Les citoyens-électeurs doivent savoir que, concernant les recherches portant sur les risques environnementaux, comme pour toutes les recherches, y compris fondamentales, dont on ignore l’utilité immédiate mais dont notre pays a également besoin, nous disposons d’universités et d’organismes de recherche dont certains, en particulier le CNRS, attirent des chercheurs du monde entier. C’est à ces structures que des moyens importants doivent être attribués. Y compris en période de crise, la recherche a besoin d’investissements soutenus. La solution ne saurait être de multiplier les nouvelles structures du type ANR (agence de financement) ou AERES (agence d’évaluation de la recherche), ou LABEX et IDEX (outils de restructuration de la recherche et de l’enseignement supérieur qui, dans les faits, retirent aux organismes de recherche la possibilité de mener une politique scientifique). Il faudrait au contraire renforcer les structures de recherche conçues pour travailler sur le long terme. La politique actuelle, en tournant complètement le dos à ces principes, nous mène droit dans le mur, vers une recherche désarticulée, hoquetant au rythme de la conjoncture politique immédiate. Nicolas Sarkozy a amplement démontré son savoir-faire en matière d’annonces non suivies d’effets, son ignorance abyssale des principes de fonctionnement de la recherche. S’il est réélu, l’avenir de ce secteur d’activité sera extrêmement sombre.

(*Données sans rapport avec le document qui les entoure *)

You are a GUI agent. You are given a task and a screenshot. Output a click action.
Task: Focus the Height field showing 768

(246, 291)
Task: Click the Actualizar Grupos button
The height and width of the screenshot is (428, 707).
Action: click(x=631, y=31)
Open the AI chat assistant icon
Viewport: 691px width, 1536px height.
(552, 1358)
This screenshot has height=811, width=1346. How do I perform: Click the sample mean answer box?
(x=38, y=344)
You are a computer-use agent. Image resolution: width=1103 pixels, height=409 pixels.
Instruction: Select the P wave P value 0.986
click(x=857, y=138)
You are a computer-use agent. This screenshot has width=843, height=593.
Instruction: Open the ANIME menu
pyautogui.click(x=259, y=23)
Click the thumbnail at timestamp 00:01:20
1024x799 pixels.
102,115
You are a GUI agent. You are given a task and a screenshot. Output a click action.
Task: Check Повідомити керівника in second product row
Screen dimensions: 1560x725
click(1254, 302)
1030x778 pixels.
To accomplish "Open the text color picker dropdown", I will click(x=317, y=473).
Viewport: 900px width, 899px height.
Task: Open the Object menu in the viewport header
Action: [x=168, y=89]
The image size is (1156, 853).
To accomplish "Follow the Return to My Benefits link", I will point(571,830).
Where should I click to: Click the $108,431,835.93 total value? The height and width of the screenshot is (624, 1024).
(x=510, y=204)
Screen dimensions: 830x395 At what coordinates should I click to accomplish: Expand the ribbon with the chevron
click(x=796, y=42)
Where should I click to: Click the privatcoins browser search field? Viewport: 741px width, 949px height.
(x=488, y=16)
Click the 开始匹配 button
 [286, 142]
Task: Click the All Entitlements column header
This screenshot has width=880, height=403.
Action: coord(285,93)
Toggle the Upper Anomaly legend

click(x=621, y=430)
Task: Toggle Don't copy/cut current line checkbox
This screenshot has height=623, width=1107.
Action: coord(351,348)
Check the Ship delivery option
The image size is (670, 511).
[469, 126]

Dans le contexte actuel, les petits ajustements et autre demi-mesures ne sauraient suffire. Pour pouvoir développer la recherche dans notre pays, dans sa dimension fondamentale comme dans les aspects plus appliqués (comme l’étude des risques environnementaux), il faut rompre avec les structures d’organisation de la recherche mises en place au cours des années Sarkozy, il faut donner aux organismes de recherche et aux universités les moyens de mener une politique scientifique au long terme. Cette analyse a été abondamment développée par les professionnels de la recherche et de l’enseignement supérieur. On pourrait espérer que le candidat du Parti Socialiste s’engage clairement dans cette remise à plat radicale, puis dans l’annonce d’un programme précis, chiffré. Hélas, pour l’instant on n’a rien entendu de tel dans la bouche d’un François Hollande, indécis et flou en la matière. S’il ne s’engageait pas franchement sur ces questions, son élection ne changerait pas fondamentalement la donne pour l’avenir de la recherche et de l’enseignement supérieur.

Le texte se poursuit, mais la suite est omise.